Su historia comienza, primero, como tornero, fresador. "Levantar el negocio me costó 200.000 de las antiguas pesetas", hace memoria. En todo este tiempo, nunca ha dudado de la razón que le ha llevado a abrir el taller cada día. "¿Por qué soy útil? Pues porque ayudo a la gente, por ejemplo a esa mujer que me llama llorando detrás de la puerta, además de que cobro", sonríe. Por eso vivió tan mal la crisis de 2008. "Tuve que despedir a los nueve que tenía aquí trabajando. ¿Sabes lo duro que es decirle a un buen trabajador que se vaya a casa? Le estuve dando cuatro o cinco vueltas al puente de San Jorge para tirarme", cuenta, muy afectado todavía. "Lo pasé fatal, por eso no he empleado a nadie desde entonces, solo están mis hijos", asegura.
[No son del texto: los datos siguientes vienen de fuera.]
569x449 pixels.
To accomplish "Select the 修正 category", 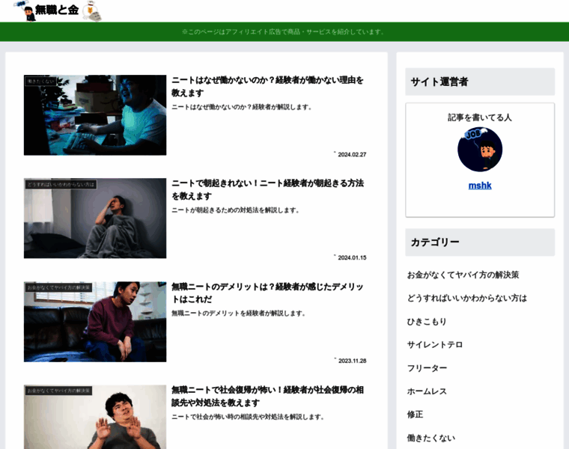I will click(x=415, y=415).
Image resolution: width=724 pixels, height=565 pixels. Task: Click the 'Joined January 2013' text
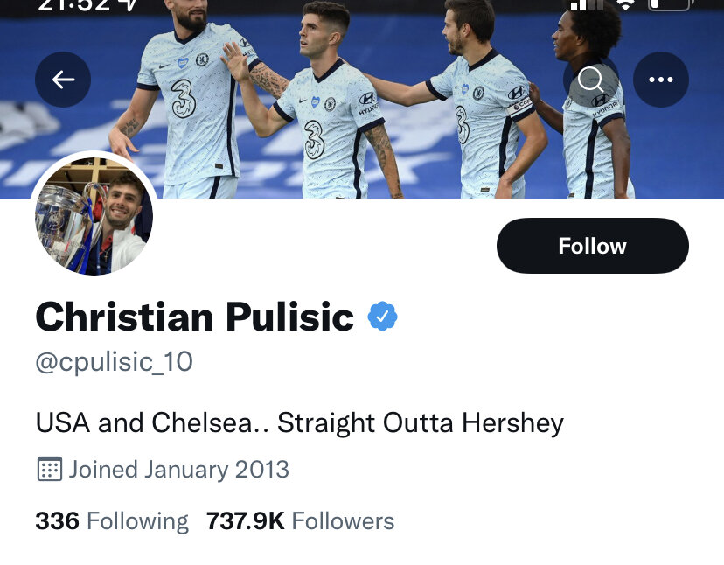coord(178,470)
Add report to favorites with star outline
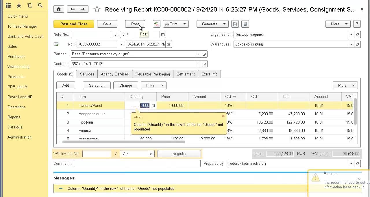Image resolution: width=370 pixels, height=197 pixels. pos(97,10)
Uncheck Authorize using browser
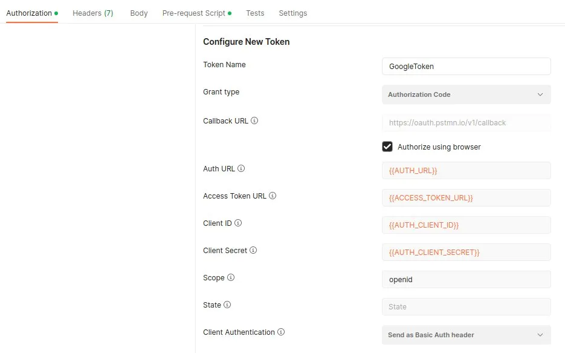The image size is (565, 353). click(x=387, y=147)
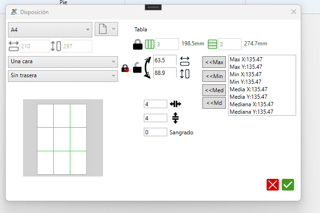320x213 pixels.
Task: Open the A4 paper size dropdown
Action: click(x=50, y=30)
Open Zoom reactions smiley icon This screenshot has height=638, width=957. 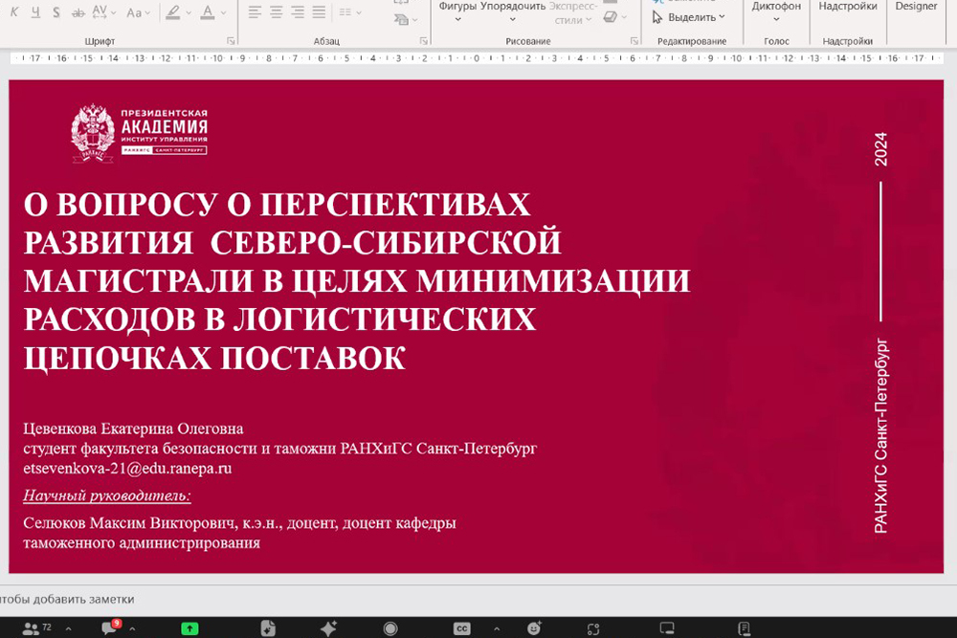[x=533, y=628]
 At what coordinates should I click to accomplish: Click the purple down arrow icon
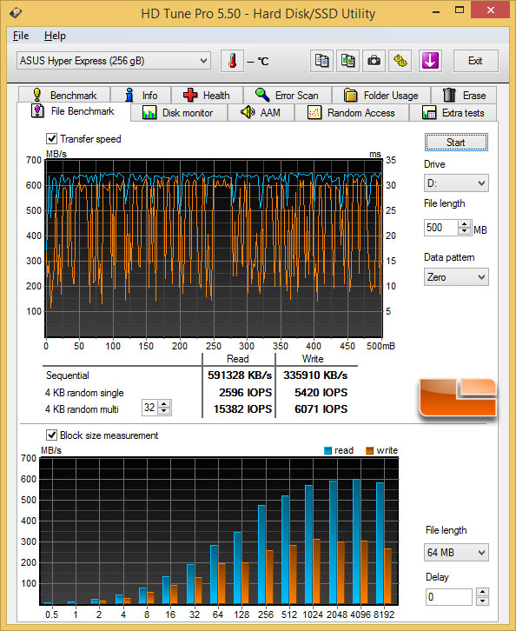pyautogui.click(x=430, y=61)
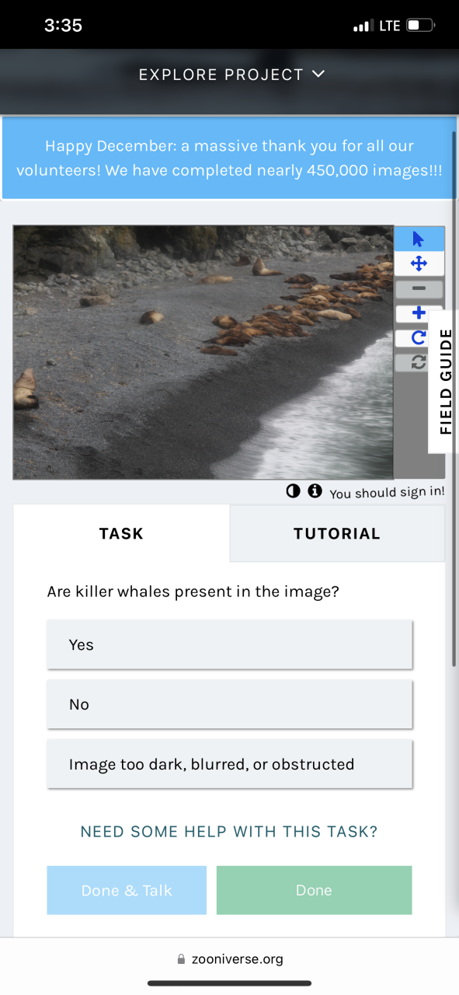
Task: Click the sea lion beach subject image
Action: pos(203,352)
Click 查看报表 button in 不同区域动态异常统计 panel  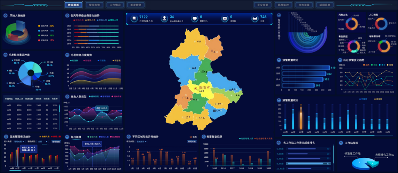click(x=192, y=142)
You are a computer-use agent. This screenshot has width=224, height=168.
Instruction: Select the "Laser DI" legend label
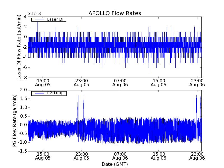click(x=55, y=20)
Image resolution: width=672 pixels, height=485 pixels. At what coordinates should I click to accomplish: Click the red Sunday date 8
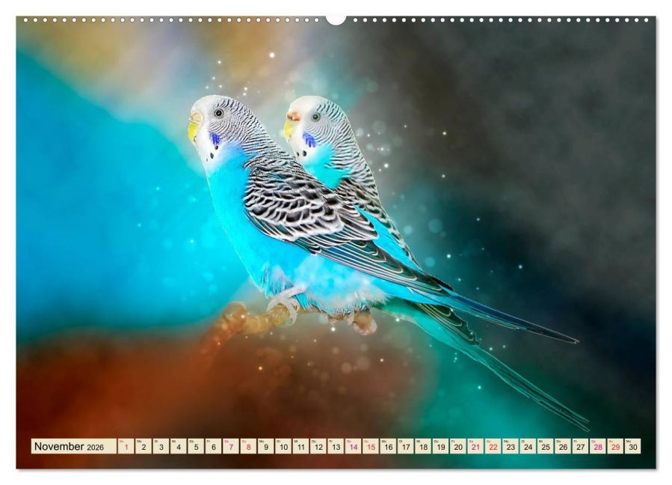pyautogui.click(x=249, y=446)
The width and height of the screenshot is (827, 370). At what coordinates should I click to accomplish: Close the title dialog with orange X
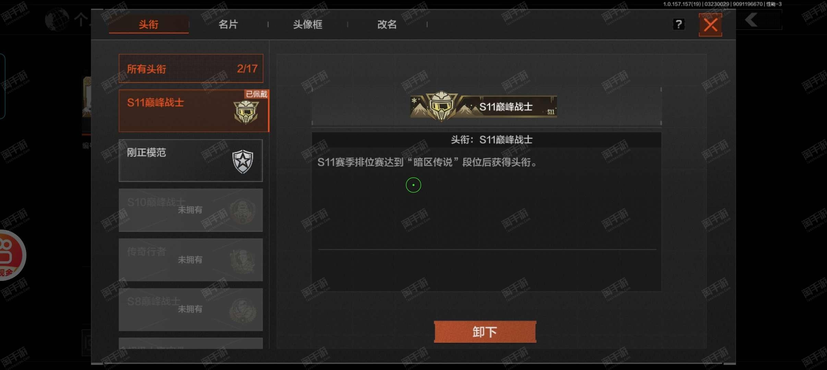710,25
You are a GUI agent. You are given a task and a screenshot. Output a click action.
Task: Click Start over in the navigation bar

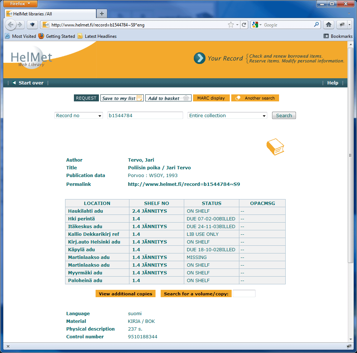pyautogui.click(x=31, y=83)
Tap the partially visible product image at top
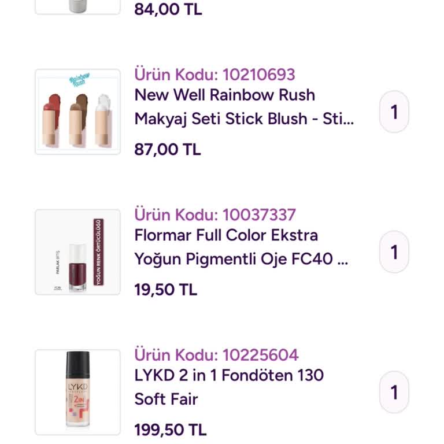The height and width of the screenshot is (444, 444). tap(78, 7)
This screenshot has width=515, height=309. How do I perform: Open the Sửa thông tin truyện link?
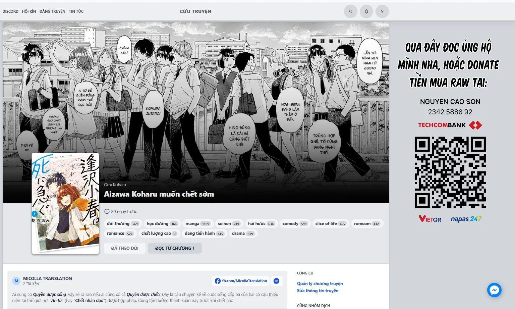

Un cerrajero no puede llegar a forrarse, al menos, según su experiencia. "Hubo un momento en el año 2000 que sí, fabricábamos un montón de ventanales...Pero esto no deja de ser un negocio pequeño, anem tombant i vivint, que se dice". Ahora, con el depósito de la furgoneta prácticamente lleno desde hace quince días, y perdida la costumbre de llevar a sus hijos al bar cada viernes, o de jugar a la lotería, está aguantando, como la mayoría de los del gremio.